NSW Premier Gladys Berejiklian said this morning “it only takes a handful of people to do the wrong thing and it can spread the virus through the community, through sources we can’t identify.”

This is key as to why you need to stay home. A family drives into a regional town, hits the supermarket, manages to infect someone, then hightails it out four days later. The illness spreads, but authorities can’t find the original source. Multiply this by more than one person, and it’s a disaster.

4. You’re Not The Only Person Going Away

To me, the ultimate answer is this – you aren’t the only family wanting a holiday this weekend. If you were, it probably wouldn’t be an issue. But the fact is, Easter is one of the top holiday weekends where families and friends choose to head regional.
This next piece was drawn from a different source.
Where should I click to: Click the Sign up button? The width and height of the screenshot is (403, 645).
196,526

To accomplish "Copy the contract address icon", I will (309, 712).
Think of every time you’ve been to a small town over Easter. PACKED. Masses of people at the shops, in the streets, on the beaches and bushwalking trails. Those people? All travellers.

Right now, the virus is spreading. It will continue to spread. What we are trying to do is contain the spread so our medical resources can care for the sick to the best of their ability, without worrying about overcrowded hospitals and a lack of ICU beds.

5. You’re A Prick If You Go

At the end of the day, after all of this information, if you still think it’s fine to go away then you’re a prick. Sorry, but a weekender right now is the height of selfishness. I understand it sucks. I feel the suckiness of it hard – I’m fucking bored and I LOVE the country. I’m going to be depressed as shit come Friday when I realise I’ve got four days in the same bloody house with no gorgeous country air.

But I’d rather have ONE shitty Easter – coz this isn’t a forever thing, it’s a temporary situation we’re in to flatten the curve and protect the vulnerable – than be responsible for someone else’s unnecessary death.

Don’t be a prick, cancel your holiday plans, and stay home.